> [What you are asked to do] Verbatim output required. Print the data in full.

> [Data extracts]
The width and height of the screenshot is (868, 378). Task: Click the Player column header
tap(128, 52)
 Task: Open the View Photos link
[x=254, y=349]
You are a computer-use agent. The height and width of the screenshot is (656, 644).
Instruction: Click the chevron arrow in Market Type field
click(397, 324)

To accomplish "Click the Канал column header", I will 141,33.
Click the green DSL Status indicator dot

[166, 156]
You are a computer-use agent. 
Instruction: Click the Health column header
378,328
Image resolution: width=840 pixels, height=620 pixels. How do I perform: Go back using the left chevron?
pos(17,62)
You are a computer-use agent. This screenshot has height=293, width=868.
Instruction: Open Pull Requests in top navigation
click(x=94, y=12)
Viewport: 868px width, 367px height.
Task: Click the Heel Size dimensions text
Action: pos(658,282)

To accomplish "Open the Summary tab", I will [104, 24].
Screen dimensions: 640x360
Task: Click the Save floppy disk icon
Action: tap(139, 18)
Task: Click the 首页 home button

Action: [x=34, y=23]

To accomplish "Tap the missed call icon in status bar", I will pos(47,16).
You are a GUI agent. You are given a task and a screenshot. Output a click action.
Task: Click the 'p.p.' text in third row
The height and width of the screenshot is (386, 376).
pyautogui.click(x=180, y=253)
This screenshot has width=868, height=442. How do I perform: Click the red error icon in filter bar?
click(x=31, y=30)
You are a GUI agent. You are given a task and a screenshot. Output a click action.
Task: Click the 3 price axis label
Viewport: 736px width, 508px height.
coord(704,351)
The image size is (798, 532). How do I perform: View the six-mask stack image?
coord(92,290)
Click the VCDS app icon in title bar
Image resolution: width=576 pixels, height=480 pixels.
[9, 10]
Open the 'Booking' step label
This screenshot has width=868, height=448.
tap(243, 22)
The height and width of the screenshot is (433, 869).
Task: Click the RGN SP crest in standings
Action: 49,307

> [Answer for the task]
The width and height of the screenshot is (868, 378). Task: Click the Player column header
tap(128, 52)
 Task: Open the View Photos link
[x=254, y=349]
You are a computer-use agent. The height and width of the screenshot is (656, 644).
Instruction: Click the chevron arrow in Market Type field
click(397, 324)

To accomplish "Click the Канал column header", I will 141,33.
Click the green DSL Status indicator dot

[166, 156]
You are a computer-use agent. 
Instruction: Click the Health column header
378,328
Image resolution: width=840 pixels, height=620 pixels. How do I perform: Go back using the left chevron?
pos(17,62)
You are a computer-use agent. This screenshot has height=293, width=868.
Instruction: Open Pull Requests in top navigation
click(x=94, y=12)
Viewport: 868px width, 367px height.
Task: Click the Heel Size dimensions text
Action: pos(658,282)

To accomplish "Open the Summary tab", I will [104, 24].
Screen dimensions: 640x360
Task: Click the Save floppy disk icon
Action: tap(139, 18)
Task: Click the 首页 home button

Action: [x=34, y=23]

To accomplish "Tap the missed call icon in status bar", I will pos(47,16).
You are a GUI agent. You are given a task and a screenshot. Output a click action.
Task: Click the 'p.p.' text in third row
The height and width of the screenshot is (386, 376).
pyautogui.click(x=180, y=253)
This screenshot has width=868, height=442. How do I perform: Click the red error icon in filter bar?
click(x=31, y=30)
You are a GUI agent. You are given a task and a screenshot. Output a click action.
Task: Click the 3 price axis label
Viewport: 736px width, 508px height.
coord(704,351)
The image size is (798, 532). How do I perform: View the six-mask stack image?
coord(92,290)
Click the VCDS app icon in title bar
Image resolution: width=576 pixels, height=480 pixels.
[9, 10]
Open the 'Booking' step label
This screenshot has width=868, height=448.
tap(243, 22)
The height and width of the screenshot is (433, 869).
Task: Click the RGN SP crest in standings
Action: 49,307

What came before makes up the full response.